The title of the paper is “Language Support for Changeable Large Real Time Systems”. In that paper I introduced several concepts – existion which represents a base, extension which represents separate functionality which you want to add to the existion. Instead of modifying the existion to invoke an extension, we used a mechanism to allow the extension to add behaviour into the existion. Thus from the perspective of the existion, no modification was needed. This means that you can add extensions after extensions without breaking the existion. The key idea is this: by keeping extensions separate from the base from the developer’s perspective, the system is much easier to understand, maintain and extend.

The basic idea sounded very much like what aspect orientation research is trying to achieve. But I needed confirmation. Two hours after I downloaded the paper I sent it to Karl Lieberherr. He responded: “Wow Ivar, this is an early paper on aspect-orientation”. He asked me if I had anything more. Since, I throw away everything I don’t work with; my first thought was that there was nothing more. However, I was excited, and my thoughts went back to the time before the paper. My memory asked me, “Didn’t you file a patent for a similar work?”

The patent was filed in 1981 and I made it as an employee of Ericsson. I called the Ericsson patent department and asked if they had saved the application. After a week they came back. I got a copy of the application – in Swedish. The application used typical patent language, so I had actually never understood it.
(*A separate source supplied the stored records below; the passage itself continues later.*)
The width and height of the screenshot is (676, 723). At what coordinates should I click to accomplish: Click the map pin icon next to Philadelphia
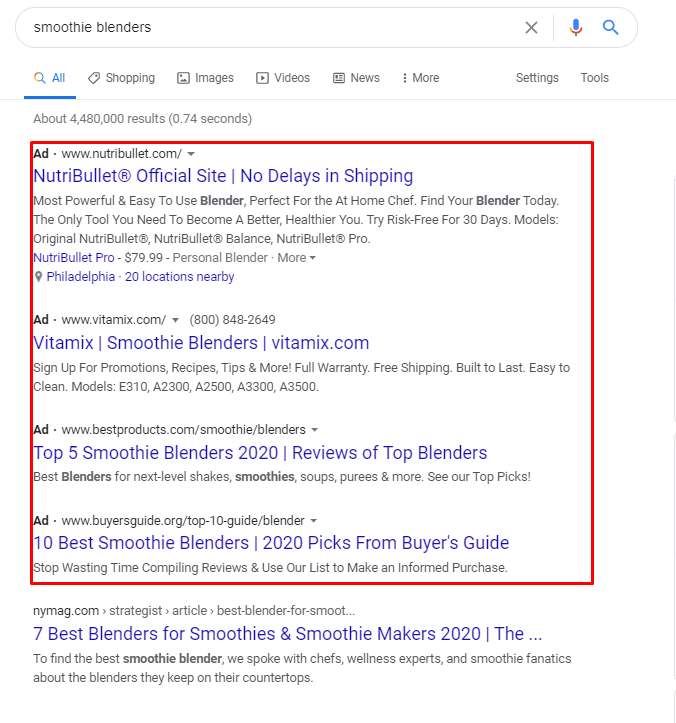coord(38,277)
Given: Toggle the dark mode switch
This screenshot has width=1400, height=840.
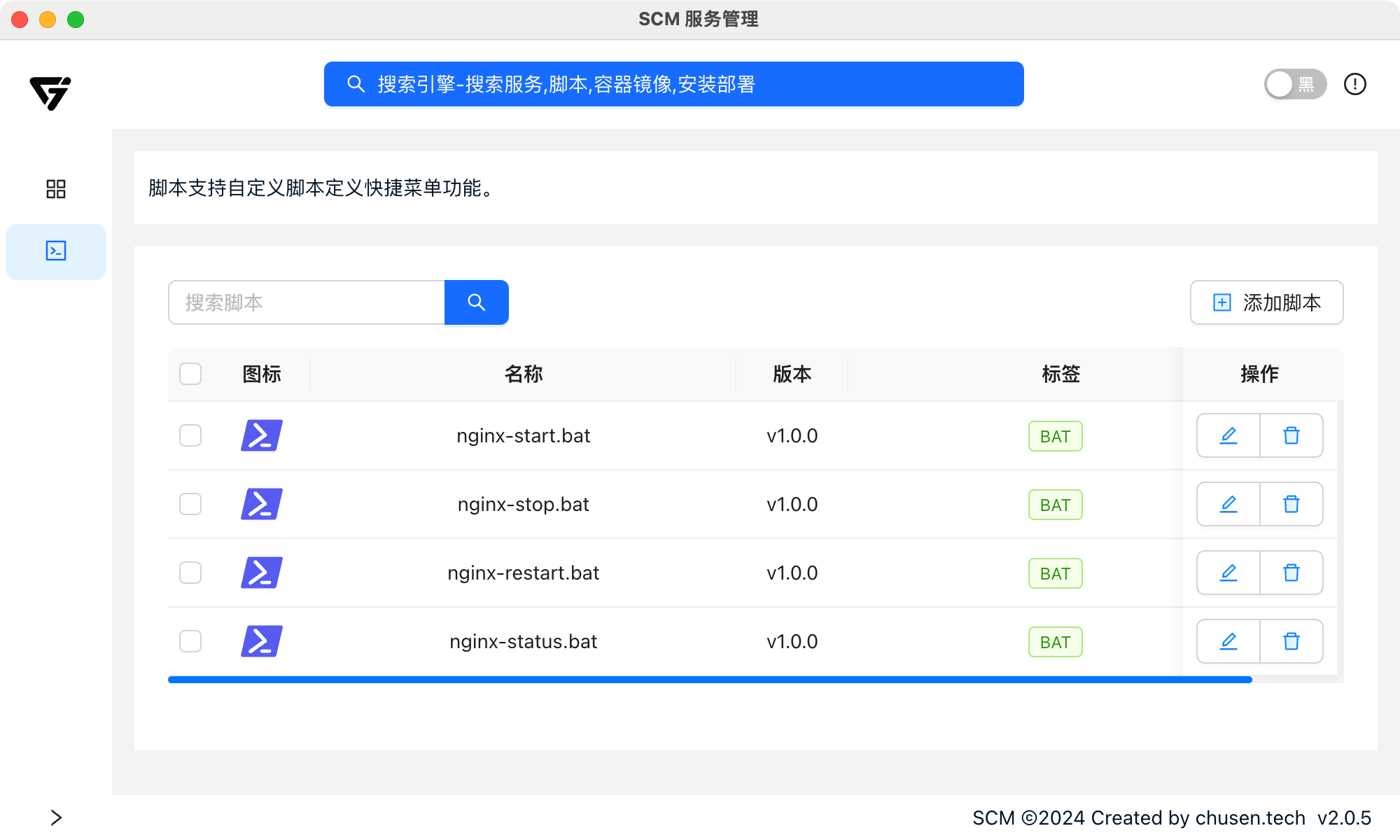Looking at the screenshot, I should (x=1294, y=85).
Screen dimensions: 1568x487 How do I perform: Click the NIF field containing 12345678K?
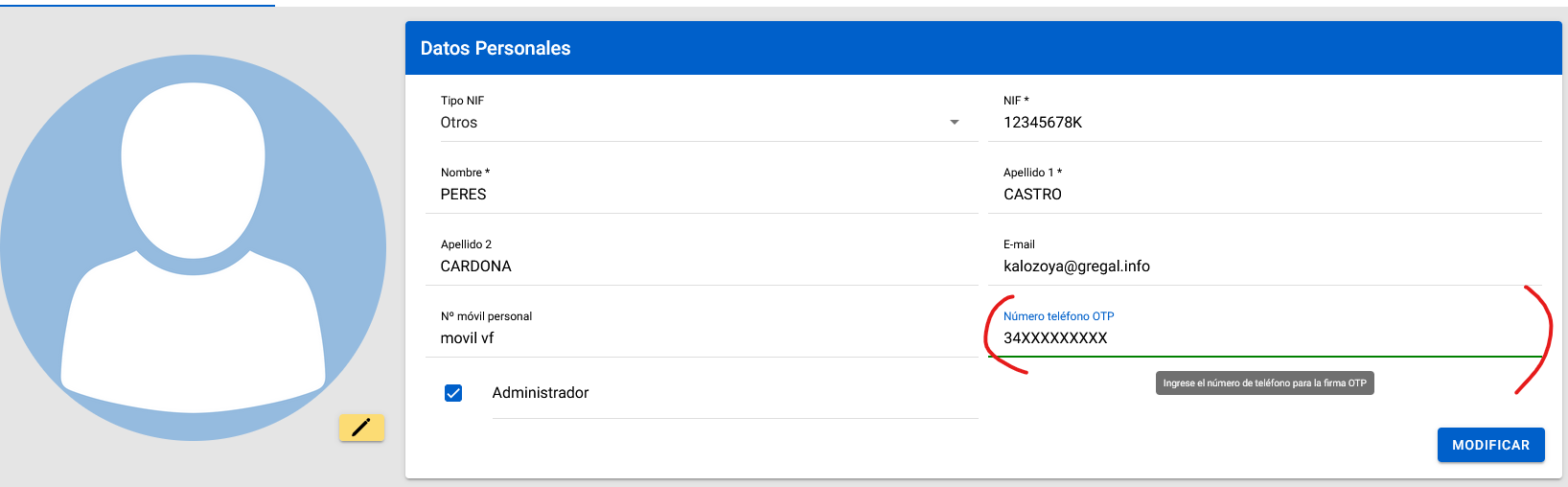pyautogui.click(x=1265, y=123)
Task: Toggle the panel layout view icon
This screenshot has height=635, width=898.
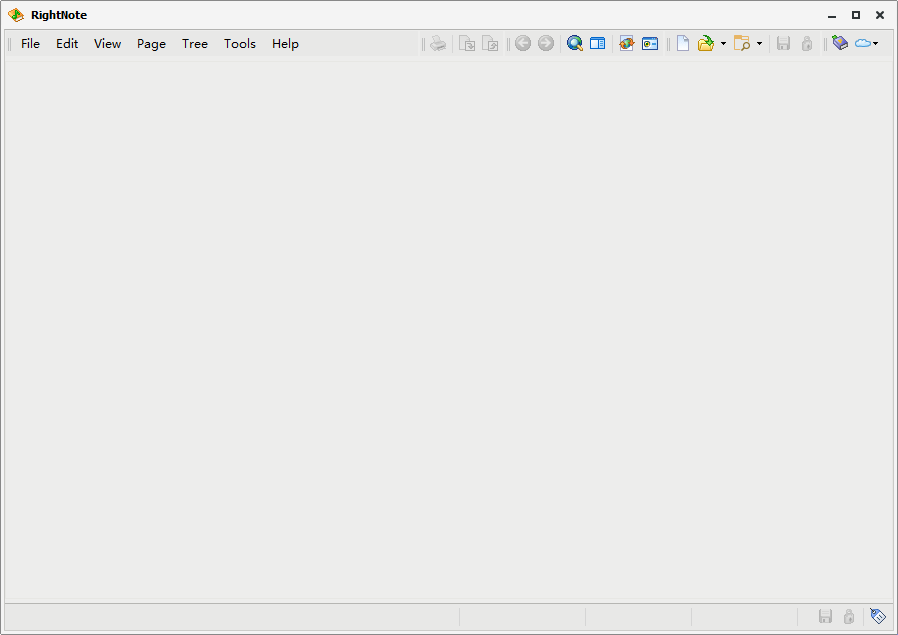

It was written by a patent engineer. However, attached to the application was an internal Ericsson paper that described the whole idea in a couple of pages. It was a quite detailed paper with a practical example. This paper was also in Swedish. I had both documents translated by a professional translator into English, and you can find them on www.ivarjacobson.com (look for published papers and aspect-oriented software development).
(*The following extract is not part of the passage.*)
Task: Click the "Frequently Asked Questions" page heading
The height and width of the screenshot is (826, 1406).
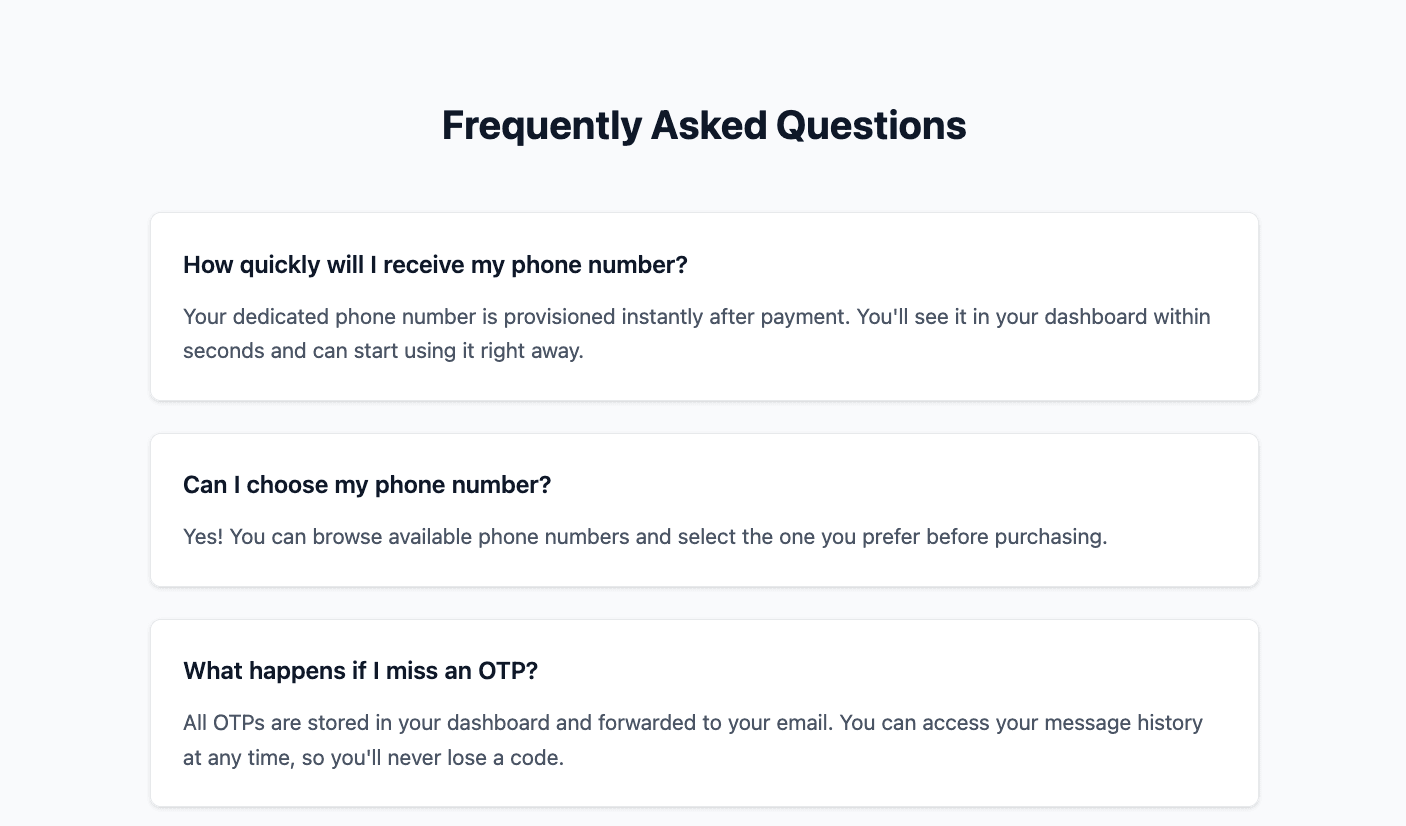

The patent was about what we called a sequence variator. It works at the micro-program instruction level. The highlight of the design is this: A program has a list of instructions. To each instruction, I added a flag. If this flag is turned on, it means that there is an extension that needs to be executed at this point. The sequence variator will fetch instructions from the extension, and thereafter resume at the next instruction. This branching is taken care of by the sequence variator. The developer of the original instructions do not need to code branch statements.

Alright, to make a long story short, Karl Lieberherr and Harold Ossher liked my early work. Karl wrote an email where he compared my early work with modern aspect-orientation: Extension ˜ Aspect, extension point ˜ join point, etc. I then wrote a couple of papers on aspects and use cases (see www.jaczone.com/papers) , and I was a result invited to give keynote talks at international conferences on aspect orientation. I was very happy being recognized for my early work. Now I am working on a book on aspects and use cases together with my colleague Pan-Wei Ng from Singapore. You will soon see this book in bookstores. I will be very happy if you buy it :-). I will be even happier if you read it (because this is not the same) :-). You can also ask me for a presentation. After all, I am in the business of promoting best practices in software development.